両手で顔を覆って、その場にしゃがみ込む。
ニヤニヤが止まらないよー。
どうしようー。
「ち…知花?」
「……」
「ごめん…ごめんね?泣かせるつもりはなかったんだけど…」
聖子は何か勘違いしてるみたいだけど、昨日からからかわれっぱなしだし…
いいやっ。と思って、そのまま泣いてるフリをした。
両手の下はニヤニヤ全開なんだけど…ね。
「誰だ~?うちの可愛い娘を泣かしてる奴は。」
聞きなれた声が降って来て顔を上げると。
「え…?父さん?」
そこに、父さんがいた。
「あれ?伯父貴?どうしてここに?」
父さんは、キョトンとするあたしと聖子にニッと笑って。
「まさかと思ったが…揃ってるらしいな。」
腰に手を当てて言った。
「そうなの。あたし達、運命共同体だから。」
聖子があたしの腕を引っ張って立ち上がらせる。
「ふっ。

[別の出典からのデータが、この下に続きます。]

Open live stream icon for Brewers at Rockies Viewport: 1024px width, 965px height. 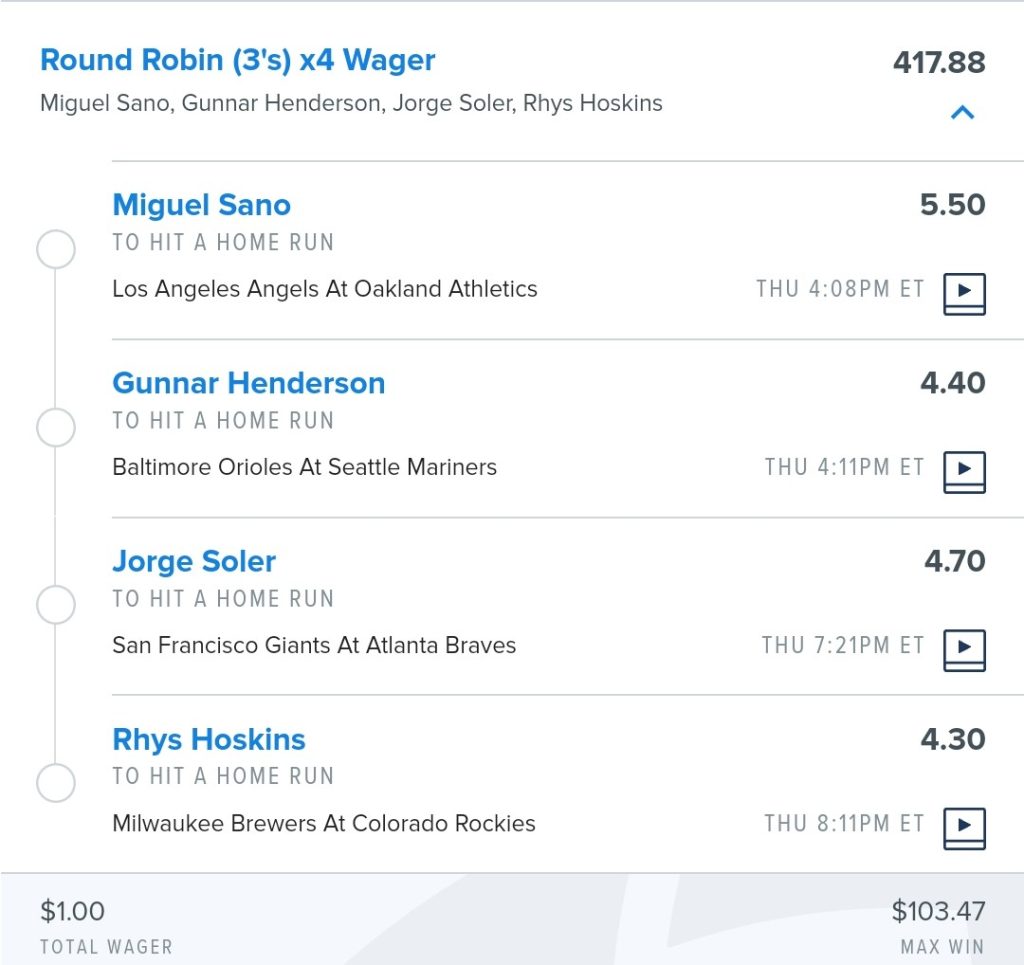click(964, 829)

ウソ泣きか?」
「はっ…」
「あっ!!ウソ泣きだったのー!?言い過ぎたって反省してたのにー!!」
「反省してもらっていいレベルよっ。」
「う…」
「母さんは?」
当然一緒なんだと思って、辺りを見渡してみる。
「日本に置いて来た。」
「え?」
何だか…意外な返事。
「…拗ねてるんじゃ?」
「正解。」
「……」
母さんは…拗ねると厄介だ。
父さんも知ってるはずなのに。
「里中との新体制でやる事は山ほどあるからな。残って色々やってもらってる。」
…それは、納得できるんだけどー…
父さん、そういう事には自分もくっついてるはずなのに…ね。
何となく、違和感。
「あれっ?高原さん?」
「うわ、ここ日本じゃないっすよね。」
続々とSHE'S-HE'Sのメンバーが集まり始めて。
「あー、夕べ飲み過ぎたー………って。どうしたの、父さん。」
男性陣に少し遅れて、瞳さんもやって来た。
「敵状視察ってとこかな。」
「敵状視察?」
父さんの言葉、全員で口を揃えて繰り返してしまった。
敵って…
ここは、父さんの事務所でもあるのに…?
だけど。
その言葉の意味は…
その数時間後、知る事になった。